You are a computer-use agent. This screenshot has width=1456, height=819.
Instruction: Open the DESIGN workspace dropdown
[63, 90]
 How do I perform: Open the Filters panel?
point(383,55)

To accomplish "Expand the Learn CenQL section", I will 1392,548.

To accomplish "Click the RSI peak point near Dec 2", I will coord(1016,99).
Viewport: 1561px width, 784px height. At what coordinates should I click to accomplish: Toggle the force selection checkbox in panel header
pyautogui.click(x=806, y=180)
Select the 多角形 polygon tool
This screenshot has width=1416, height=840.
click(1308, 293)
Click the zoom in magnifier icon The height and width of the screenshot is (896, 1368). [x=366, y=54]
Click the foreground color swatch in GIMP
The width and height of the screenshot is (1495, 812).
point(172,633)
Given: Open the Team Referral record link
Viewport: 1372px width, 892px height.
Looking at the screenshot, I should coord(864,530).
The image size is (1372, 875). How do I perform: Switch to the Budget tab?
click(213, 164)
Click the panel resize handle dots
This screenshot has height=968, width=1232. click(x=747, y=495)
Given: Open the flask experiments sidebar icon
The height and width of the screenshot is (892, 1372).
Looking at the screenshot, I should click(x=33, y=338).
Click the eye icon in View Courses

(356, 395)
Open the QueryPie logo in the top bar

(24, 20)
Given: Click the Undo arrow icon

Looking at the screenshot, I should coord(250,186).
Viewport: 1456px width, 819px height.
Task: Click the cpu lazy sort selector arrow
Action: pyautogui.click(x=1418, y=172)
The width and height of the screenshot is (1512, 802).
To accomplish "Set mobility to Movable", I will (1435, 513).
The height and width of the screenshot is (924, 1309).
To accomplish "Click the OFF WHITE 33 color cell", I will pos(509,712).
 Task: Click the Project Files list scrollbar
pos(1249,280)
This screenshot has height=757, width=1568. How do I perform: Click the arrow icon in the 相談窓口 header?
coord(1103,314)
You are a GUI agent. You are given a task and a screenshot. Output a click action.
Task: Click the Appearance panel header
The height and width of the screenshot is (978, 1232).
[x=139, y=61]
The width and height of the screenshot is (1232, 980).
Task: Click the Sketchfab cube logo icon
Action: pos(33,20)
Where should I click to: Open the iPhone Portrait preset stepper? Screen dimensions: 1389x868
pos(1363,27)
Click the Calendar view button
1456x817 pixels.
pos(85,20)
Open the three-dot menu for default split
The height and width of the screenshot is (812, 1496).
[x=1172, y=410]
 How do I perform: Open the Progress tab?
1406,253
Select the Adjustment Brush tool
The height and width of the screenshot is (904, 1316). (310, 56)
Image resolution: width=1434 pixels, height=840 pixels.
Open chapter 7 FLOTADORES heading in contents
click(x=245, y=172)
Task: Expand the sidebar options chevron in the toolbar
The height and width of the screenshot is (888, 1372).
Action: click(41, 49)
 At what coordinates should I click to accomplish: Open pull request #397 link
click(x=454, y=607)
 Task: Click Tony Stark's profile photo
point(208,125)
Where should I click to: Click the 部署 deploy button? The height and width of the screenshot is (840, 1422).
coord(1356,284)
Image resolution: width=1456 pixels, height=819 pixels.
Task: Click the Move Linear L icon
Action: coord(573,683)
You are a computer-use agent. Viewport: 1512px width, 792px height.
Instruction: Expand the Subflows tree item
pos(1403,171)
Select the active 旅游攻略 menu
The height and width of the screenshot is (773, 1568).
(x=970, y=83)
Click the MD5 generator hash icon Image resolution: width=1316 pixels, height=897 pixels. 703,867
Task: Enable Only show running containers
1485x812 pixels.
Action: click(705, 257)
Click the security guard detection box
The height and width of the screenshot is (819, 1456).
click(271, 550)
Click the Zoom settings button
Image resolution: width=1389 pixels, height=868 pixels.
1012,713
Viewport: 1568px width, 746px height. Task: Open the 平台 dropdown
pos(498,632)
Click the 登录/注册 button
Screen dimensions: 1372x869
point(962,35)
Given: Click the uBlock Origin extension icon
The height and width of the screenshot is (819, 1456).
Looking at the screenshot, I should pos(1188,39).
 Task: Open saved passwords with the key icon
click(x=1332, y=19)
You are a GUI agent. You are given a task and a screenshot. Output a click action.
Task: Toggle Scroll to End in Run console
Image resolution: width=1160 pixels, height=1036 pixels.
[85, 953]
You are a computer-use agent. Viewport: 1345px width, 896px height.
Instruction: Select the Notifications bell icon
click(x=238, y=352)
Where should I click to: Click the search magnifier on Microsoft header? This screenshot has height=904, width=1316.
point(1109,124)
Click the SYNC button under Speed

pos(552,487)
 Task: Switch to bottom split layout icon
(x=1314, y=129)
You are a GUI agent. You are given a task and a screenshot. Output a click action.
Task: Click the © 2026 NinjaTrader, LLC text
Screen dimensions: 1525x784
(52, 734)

EXERCISE:
Each of the entries must be set down again exactly.

RESPONSE TO THE EXERCISE:
You are a computer-use agent. This screenshot has width=1456, height=819.
Instruction: Open the DESIGN workspace dropdown
[63, 90]
 How do I perform: Open the Filters panel?
point(383,55)

To accomplish "Expand the Learn CenQL section", I will 1392,548.

To accomplish "Click the RSI peak point near Dec 2", I will coord(1016,99).
Viewport: 1561px width, 784px height. At what coordinates should I click to accomplish: Toggle the force selection checkbox in panel header
pyautogui.click(x=806, y=180)
Select the 多角形 polygon tool
This screenshot has width=1416, height=840.
click(1308, 293)
Click the zoom in magnifier icon The height and width of the screenshot is (896, 1368). [x=366, y=54]
Click the foreground color swatch in GIMP
The width and height of the screenshot is (1495, 812).
point(172,633)
Given: Open the Team Referral record link
Viewport: 1372px width, 892px height.
Looking at the screenshot, I should coord(864,530).
The image size is (1372, 875). How do I perform: Switch to the Budget tab?
click(213, 164)
Click the panel resize handle dots
This screenshot has height=968, width=1232. click(x=747, y=495)
Given: Open the flask experiments sidebar icon
The height and width of the screenshot is (892, 1372).
Looking at the screenshot, I should click(x=33, y=338).
Click the eye icon in View Courses

(356, 395)
Open the QueryPie logo in the top bar

(24, 20)
Given: Click the Undo arrow icon

Looking at the screenshot, I should coord(250,186).
Viewport: 1456px width, 819px height.
Task: Click the cpu lazy sort selector arrow
Action: pyautogui.click(x=1418, y=172)
The width and height of the screenshot is (1512, 802).
To accomplish "Set mobility to Movable", I will (1435, 513).
The height and width of the screenshot is (924, 1309).
To accomplish "Click the OFF WHITE 33 color cell", I will pos(509,712).
 Task: Click the Project Files list scrollbar
pos(1249,280)
This screenshot has height=757, width=1568. How do I perform: Click the arrow icon in the 相談窓口 header?
coord(1103,314)
You are a GUI agent. You are given a task and a screenshot. Output a click action.
Task: Click the Appearance panel header
The height and width of the screenshot is (978, 1232).
[x=139, y=61]
The width and height of the screenshot is (1232, 980).
Task: Click the Sketchfab cube logo icon
Action: pos(33,20)
Where should I click to: Open the iPhone Portrait preset stepper? Screen dimensions: 1389x868
pos(1363,27)
Click the Calendar view button
1456x817 pixels.
pos(85,20)
Open the three-dot menu for default split
The height and width of the screenshot is (812, 1496).
[x=1172, y=410]
 How do I perform: Open the Progress tab?
1406,253
Select the Adjustment Brush tool
The height and width of the screenshot is (904, 1316). (310, 56)
Image resolution: width=1434 pixels, height=840 pixels.
Open chapter 7 FLOTADORES heading in contents
click(x=245, y=172)
Task: Expand the sidebar options chevron in the toolbar
The height and width of the screenshot is (888, 1372).
Action: click(41, 49)
 At what coordinates should I click to accomplish: Open pull request #397 link
click(x=454, y=607)
 Task: Click Tony Stark's profile photo
point(208,125)
Where should I click to: Click the 部署 deploy button? The height and width of the screenshot is (840, 1422).
coord(1356,284)
Image resolution: width=1456 pixels, height=819 pixels.
Task: Click the Move Linear L icon
Action: coord(573,683)
You are a computer-use agent. Viewport: 1512px width, 792px height.
Instruction: Expand the Subflows tree item
pos(1403,171)
Select the active 旅游攻略 menu
The height and width of the screenshot is (773, 1568).
(x=970, y=83)
Click the MD5 generator hash icon Image resolution: width=1316 pixels, height=897 pixels. 703,867
Task: Enable Only show running containers
1485x812 pixels.
Action: click(705, 257)
Click the security guard detection box
The height and width of the screenshot is (819, 1456).
click(271, 550)
Click the Zoom settings button
Image resolution: width=1389 pixels, height=868 pixels.
1012,713
Viewport: 1568px width, 746px height. Task: Open the 平台 dropdown
pos(498,632)
Click the 登录/注册 button
Screen dimensions: 1372x869
point(962,35)
Given: Click the uBlock Origin extension icon
The height and width of the screenshot is (819, 1456).
Looking at the screenshot, I should pos(1188,39).
 Task: Open saved passwords with the key icon
click(x=1332, y=19)
You are a GUI agent. You are given a task and a screenshot. Output a click action.
Task: Toggle Scroll to End in Run console
Image resolution: width=1160 pixels, height=1036 pixels.
[85, 953]
You are a computer-use agent. Viewport: 1345px width, 896px height.
Instruction: Select the Notifications bell icon
click(x=238, y=352)
Where should I click to: Click the search magnifier on Microsoft header? This screenshot has height=904, width=1316.
point(1109,124)
Click the SYNC button under Speed

pos(552,487)
 Task: Switch to bottom split layout icon
(x=1314, y=129)
You are a GUI agent. You are given a task and a screenshot. Output a click action.
Task: Click the © 2026 NinjaTrader, LLC text
Screen dimensions: 1525x784
(52, 734)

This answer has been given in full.